◆ **Recorded information**
[Start of section]
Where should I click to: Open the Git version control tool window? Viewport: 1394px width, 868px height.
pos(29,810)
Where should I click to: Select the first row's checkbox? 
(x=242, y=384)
[End of section]
[Start of section]
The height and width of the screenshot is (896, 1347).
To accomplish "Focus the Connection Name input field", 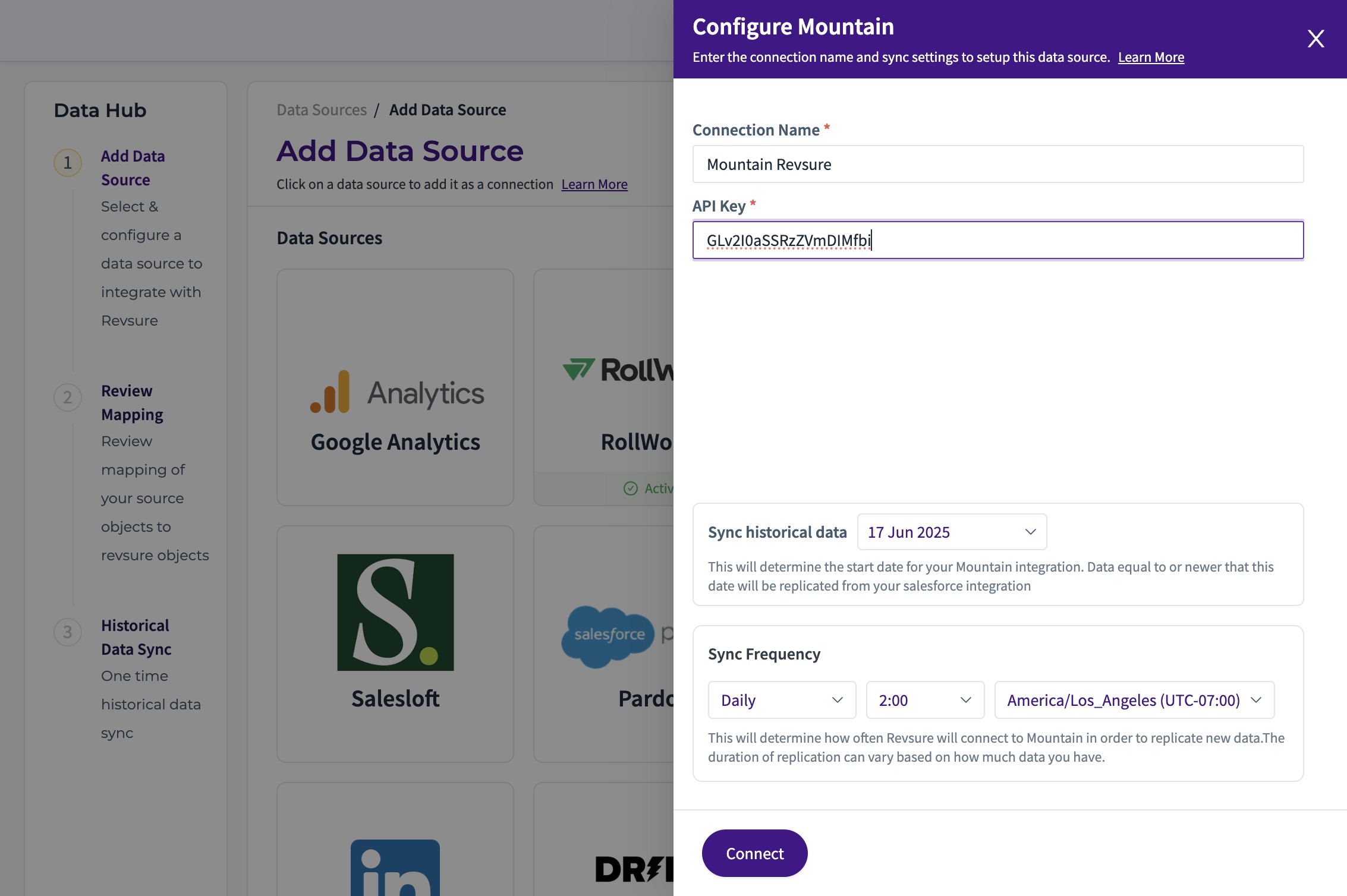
[End of section]
◆ **Task**
Would you please repeat only the lines above, beginning at the one that has "The height and" and stopping after the one that has "the Connection Name", exactly and with no pictures?

◆ **Result below**
The height and width of the screenshot is (896, 1347).
To accomplish "Focus the Connection Name input field", 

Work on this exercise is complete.